PROMPT: In the listing below, copy out the lines from the one containing "Expand the search" up to and including the one containing "Looking at the", omitting the pictures.

TASK INPUTS:

** Start **

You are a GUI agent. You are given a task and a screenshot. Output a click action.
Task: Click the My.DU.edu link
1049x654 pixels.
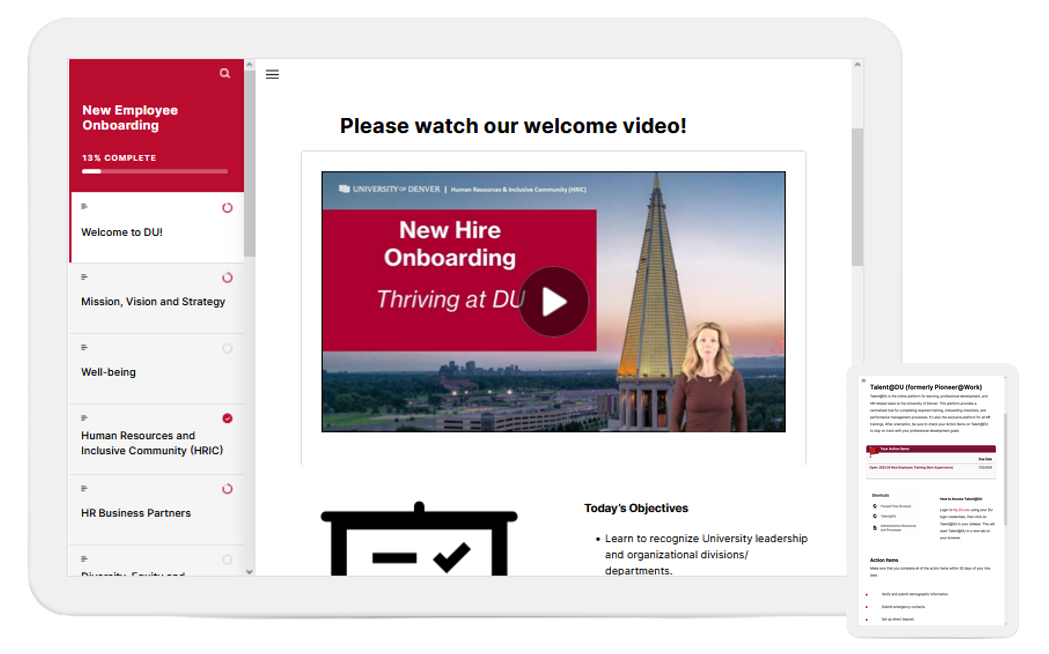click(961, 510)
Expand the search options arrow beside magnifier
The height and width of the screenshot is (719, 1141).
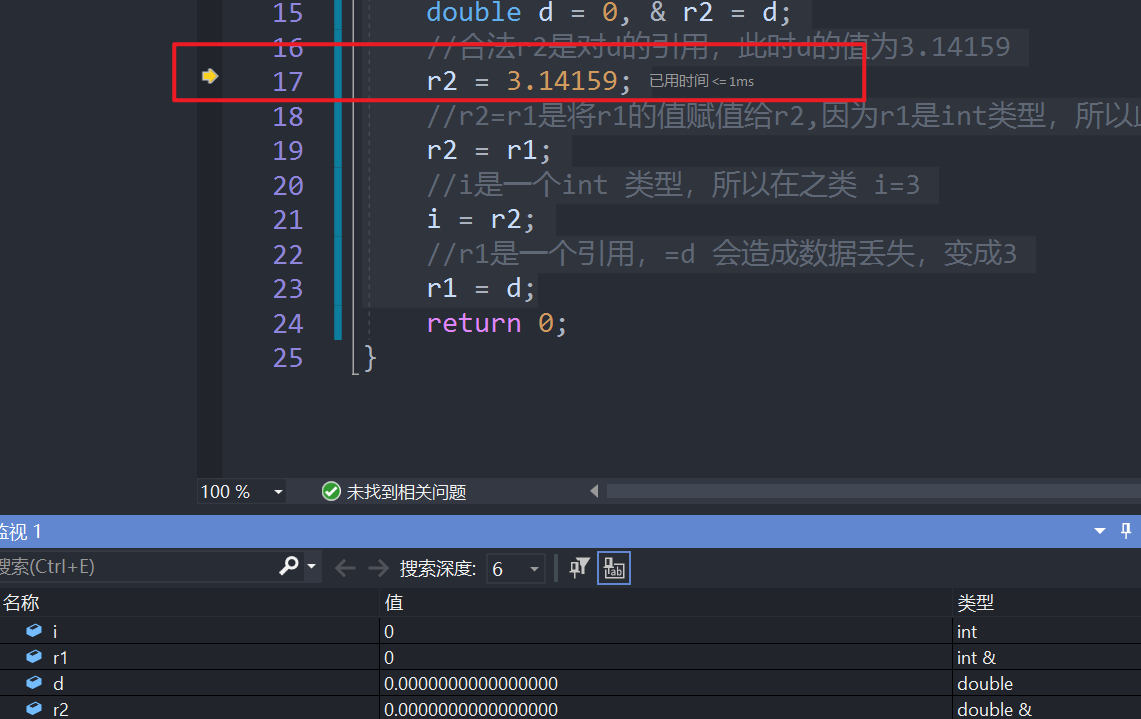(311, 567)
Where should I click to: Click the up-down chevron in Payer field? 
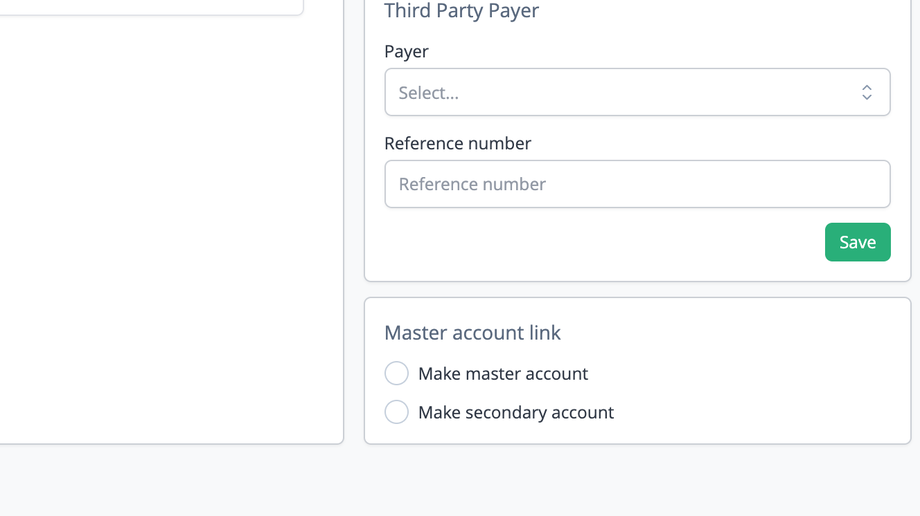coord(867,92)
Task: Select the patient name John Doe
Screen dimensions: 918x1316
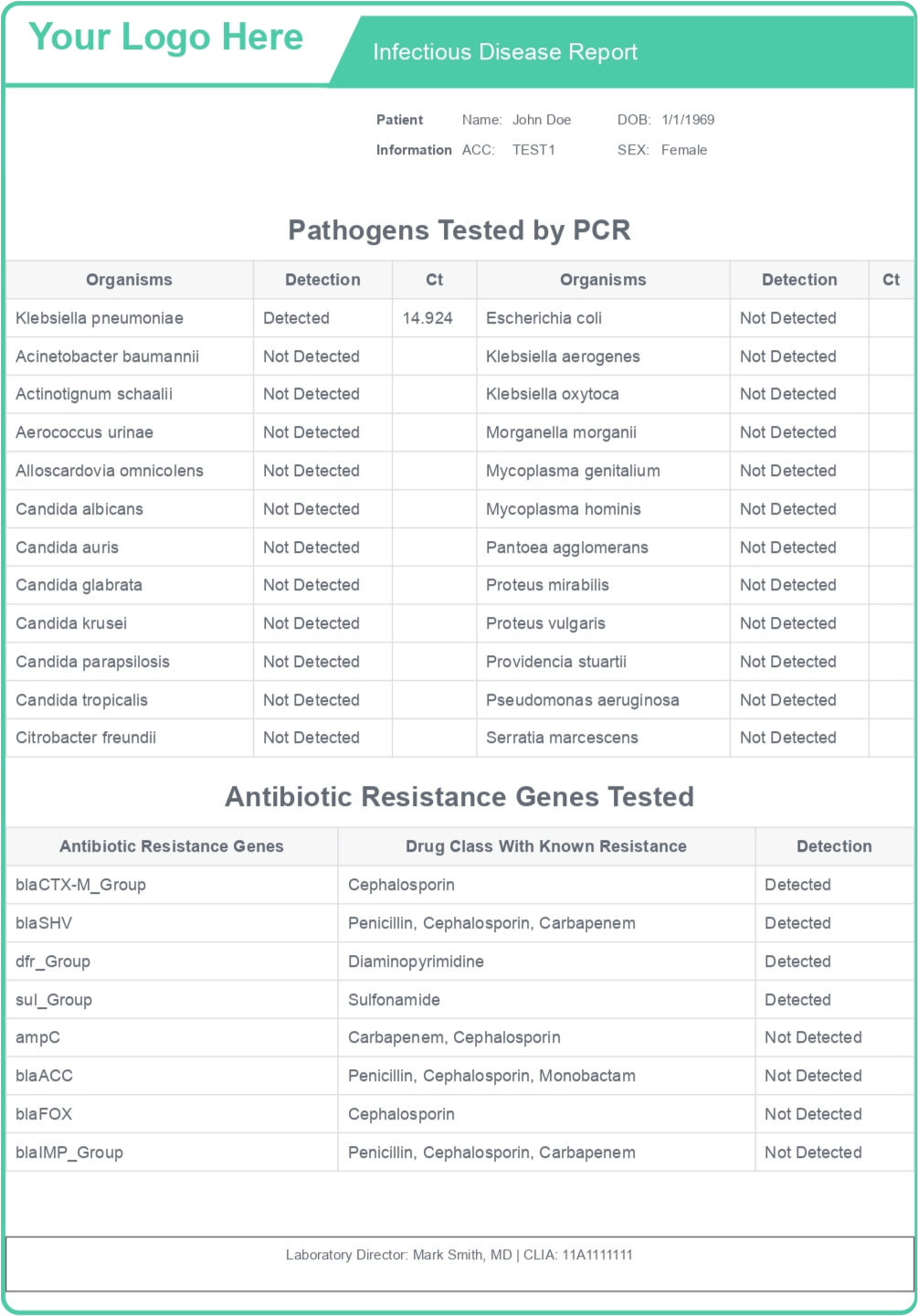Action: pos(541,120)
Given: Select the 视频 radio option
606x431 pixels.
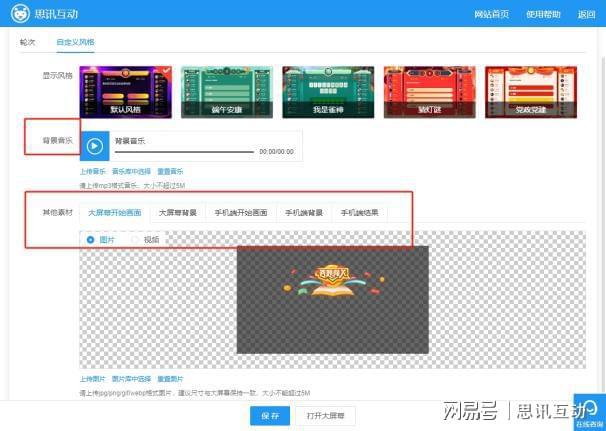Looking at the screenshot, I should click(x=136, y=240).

** End **
** Start **

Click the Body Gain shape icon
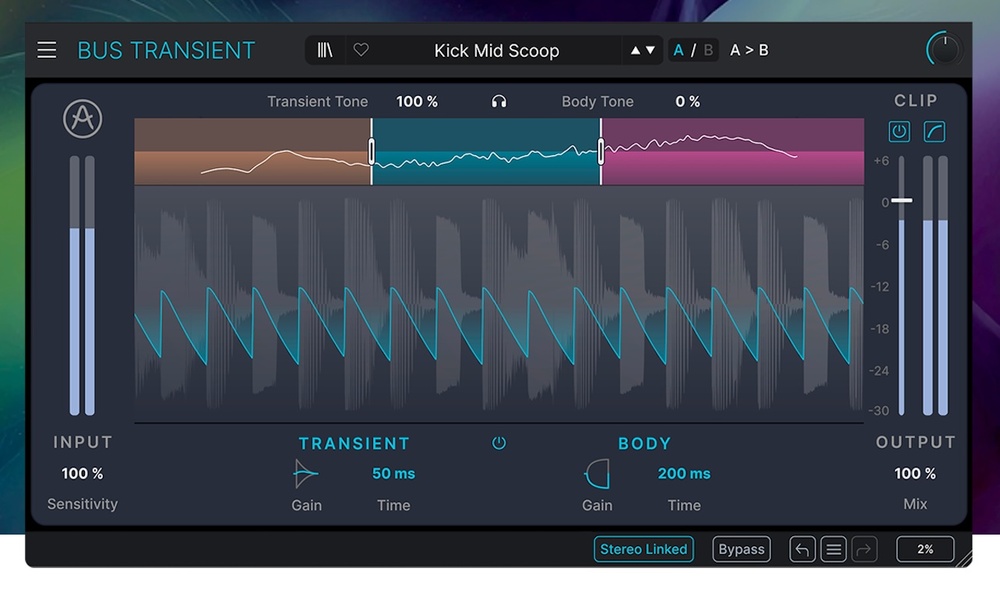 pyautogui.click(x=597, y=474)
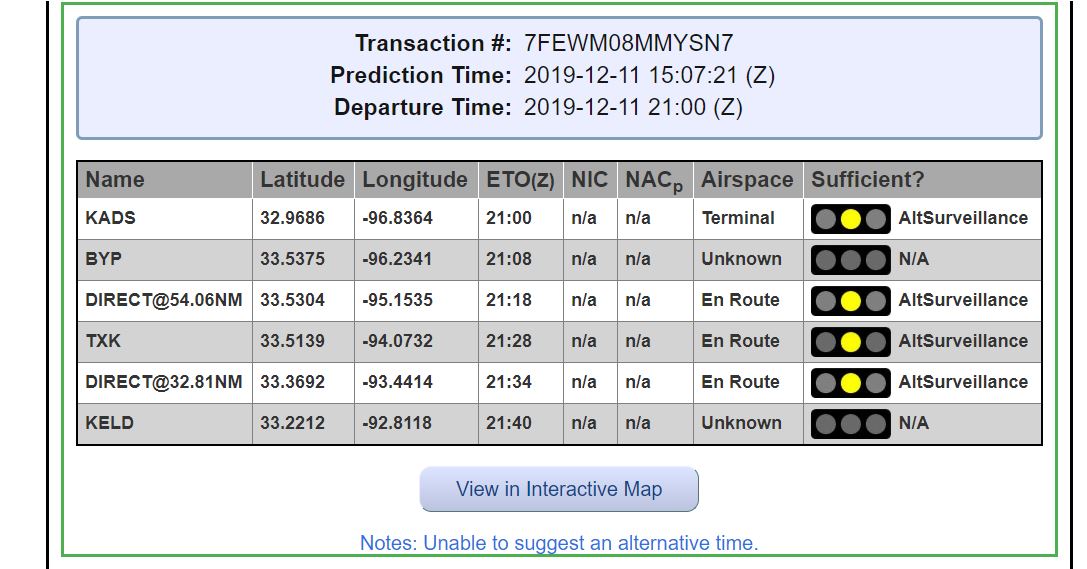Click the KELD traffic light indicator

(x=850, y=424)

** End **

CORRECT RESULT:
Expand the search options arrow beside magnifier
The height and width of the screenshot is (719, 1141).
(311, 567)
Where should I click to: Click the up-down chevron in Payer field? 
coord(867,92)
Task: Select the patient name John Doe
Screen dimensions: 918x1316
Action: pos(541,120)
Given: Select the 视频 radio option
606x431 pixels.
Looking at the screenshot, I should click(x=136, y=240).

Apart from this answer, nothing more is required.